[Stored data entries]
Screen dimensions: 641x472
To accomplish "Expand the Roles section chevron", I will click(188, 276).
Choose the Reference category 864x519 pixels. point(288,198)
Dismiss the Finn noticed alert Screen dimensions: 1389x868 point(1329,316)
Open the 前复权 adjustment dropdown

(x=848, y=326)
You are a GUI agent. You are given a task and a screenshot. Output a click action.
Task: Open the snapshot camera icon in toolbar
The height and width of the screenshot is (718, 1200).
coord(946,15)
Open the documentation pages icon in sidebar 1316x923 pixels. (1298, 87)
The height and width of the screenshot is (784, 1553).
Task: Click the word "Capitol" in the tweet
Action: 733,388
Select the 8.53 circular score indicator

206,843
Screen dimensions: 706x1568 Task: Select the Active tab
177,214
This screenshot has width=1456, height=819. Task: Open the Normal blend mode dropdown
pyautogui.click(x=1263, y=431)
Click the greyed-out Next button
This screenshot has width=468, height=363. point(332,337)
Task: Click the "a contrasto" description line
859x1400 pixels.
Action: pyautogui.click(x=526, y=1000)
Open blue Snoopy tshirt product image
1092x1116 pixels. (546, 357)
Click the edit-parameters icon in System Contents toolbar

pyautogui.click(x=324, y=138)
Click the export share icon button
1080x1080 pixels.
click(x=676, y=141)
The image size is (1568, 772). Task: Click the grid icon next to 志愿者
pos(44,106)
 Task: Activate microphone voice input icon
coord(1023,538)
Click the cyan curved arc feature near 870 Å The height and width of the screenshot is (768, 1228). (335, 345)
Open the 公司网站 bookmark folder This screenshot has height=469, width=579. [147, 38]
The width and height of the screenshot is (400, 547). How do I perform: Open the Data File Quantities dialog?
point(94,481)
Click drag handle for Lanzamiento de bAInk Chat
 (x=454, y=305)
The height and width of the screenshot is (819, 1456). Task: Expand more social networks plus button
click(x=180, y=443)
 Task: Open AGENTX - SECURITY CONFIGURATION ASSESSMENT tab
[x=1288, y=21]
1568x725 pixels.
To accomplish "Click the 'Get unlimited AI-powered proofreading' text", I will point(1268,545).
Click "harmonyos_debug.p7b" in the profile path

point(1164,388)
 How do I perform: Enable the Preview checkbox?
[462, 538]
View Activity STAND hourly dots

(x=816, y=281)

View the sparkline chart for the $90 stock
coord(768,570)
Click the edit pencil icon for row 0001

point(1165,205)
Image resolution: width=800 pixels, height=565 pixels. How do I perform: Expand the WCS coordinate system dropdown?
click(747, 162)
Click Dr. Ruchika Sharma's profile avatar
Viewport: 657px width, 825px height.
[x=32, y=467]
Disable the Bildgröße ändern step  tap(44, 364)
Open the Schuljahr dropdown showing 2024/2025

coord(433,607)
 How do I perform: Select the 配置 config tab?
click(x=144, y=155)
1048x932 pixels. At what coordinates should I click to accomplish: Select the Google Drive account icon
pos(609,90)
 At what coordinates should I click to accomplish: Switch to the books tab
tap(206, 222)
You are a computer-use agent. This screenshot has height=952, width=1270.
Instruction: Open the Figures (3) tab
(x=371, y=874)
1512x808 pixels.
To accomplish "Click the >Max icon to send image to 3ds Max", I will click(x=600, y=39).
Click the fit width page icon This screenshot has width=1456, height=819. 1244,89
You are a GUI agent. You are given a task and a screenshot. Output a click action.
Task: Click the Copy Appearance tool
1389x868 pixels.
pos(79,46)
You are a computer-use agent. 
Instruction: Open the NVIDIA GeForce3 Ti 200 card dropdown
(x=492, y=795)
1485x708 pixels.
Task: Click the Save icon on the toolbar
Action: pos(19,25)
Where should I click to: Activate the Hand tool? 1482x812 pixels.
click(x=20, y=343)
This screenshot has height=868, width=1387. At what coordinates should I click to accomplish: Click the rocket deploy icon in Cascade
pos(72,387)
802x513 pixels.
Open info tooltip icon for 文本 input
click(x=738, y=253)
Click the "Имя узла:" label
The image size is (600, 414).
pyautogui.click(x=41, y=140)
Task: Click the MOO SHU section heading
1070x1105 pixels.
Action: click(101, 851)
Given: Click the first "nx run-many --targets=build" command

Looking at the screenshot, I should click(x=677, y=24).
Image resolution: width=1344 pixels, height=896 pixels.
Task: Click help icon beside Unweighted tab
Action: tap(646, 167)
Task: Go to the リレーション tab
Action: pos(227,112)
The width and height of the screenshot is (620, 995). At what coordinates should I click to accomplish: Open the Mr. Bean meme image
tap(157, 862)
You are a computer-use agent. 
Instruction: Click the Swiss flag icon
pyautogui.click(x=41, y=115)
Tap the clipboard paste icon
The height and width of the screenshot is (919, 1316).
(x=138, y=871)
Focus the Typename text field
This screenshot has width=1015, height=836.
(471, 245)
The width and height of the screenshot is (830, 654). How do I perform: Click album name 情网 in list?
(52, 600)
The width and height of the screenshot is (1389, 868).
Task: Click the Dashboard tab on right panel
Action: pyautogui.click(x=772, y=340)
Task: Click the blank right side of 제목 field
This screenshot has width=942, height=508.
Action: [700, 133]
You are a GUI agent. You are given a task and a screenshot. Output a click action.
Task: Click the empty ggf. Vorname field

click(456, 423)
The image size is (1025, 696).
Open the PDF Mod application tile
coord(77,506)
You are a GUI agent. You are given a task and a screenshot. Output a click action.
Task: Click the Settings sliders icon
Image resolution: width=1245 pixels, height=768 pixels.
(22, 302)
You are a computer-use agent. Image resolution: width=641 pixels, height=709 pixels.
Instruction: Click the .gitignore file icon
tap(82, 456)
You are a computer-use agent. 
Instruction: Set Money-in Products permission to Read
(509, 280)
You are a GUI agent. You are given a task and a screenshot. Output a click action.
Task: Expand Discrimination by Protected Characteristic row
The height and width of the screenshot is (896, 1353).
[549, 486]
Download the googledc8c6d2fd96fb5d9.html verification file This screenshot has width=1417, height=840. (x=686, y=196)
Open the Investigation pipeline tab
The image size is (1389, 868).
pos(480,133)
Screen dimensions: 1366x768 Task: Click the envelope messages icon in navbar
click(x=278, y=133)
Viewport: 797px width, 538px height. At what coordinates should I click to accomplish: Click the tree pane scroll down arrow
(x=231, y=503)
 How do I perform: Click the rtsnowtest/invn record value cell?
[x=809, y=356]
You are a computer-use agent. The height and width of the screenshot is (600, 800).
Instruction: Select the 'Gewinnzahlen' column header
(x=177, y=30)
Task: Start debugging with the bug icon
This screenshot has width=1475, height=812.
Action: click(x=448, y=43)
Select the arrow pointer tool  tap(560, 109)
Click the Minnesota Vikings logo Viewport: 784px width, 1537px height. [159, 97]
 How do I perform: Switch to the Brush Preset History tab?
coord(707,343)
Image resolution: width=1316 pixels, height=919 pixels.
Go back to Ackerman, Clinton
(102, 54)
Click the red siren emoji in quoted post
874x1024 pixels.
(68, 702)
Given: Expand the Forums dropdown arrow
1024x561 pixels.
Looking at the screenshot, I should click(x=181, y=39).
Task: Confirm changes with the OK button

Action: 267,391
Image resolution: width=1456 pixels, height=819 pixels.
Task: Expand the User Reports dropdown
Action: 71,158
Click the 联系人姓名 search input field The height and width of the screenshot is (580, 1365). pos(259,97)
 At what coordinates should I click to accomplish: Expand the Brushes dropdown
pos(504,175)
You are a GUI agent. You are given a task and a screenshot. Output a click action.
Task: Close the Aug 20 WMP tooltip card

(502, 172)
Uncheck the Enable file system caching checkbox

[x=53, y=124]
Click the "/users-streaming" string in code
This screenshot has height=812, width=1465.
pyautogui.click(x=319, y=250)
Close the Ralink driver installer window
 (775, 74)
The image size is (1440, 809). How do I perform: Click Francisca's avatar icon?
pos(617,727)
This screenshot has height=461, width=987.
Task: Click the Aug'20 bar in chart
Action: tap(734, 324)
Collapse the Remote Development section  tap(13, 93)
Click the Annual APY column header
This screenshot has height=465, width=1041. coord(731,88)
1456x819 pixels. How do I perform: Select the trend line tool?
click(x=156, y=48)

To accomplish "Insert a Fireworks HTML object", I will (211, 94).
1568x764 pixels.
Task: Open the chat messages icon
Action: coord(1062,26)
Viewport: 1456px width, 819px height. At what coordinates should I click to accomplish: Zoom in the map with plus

## [AIM OF THE EXERCISE]
Repeat the lines of the items above, from the very first line through the line that contains "(x=848, y=326)", character for character.

## [WRITTEN RESPONSE]
Screen dimensions: 641x472
To accomplish "Expand the Roles section chevron", I will click(188, 276).
Choose the Reference category 864x519 pixels. point(288,198)
Dismiss the Finn noticed alert Screen dimensions: 1389x868 point(1329,316)
Open the 前复权 adjustment dropdown

(x=848, y=326)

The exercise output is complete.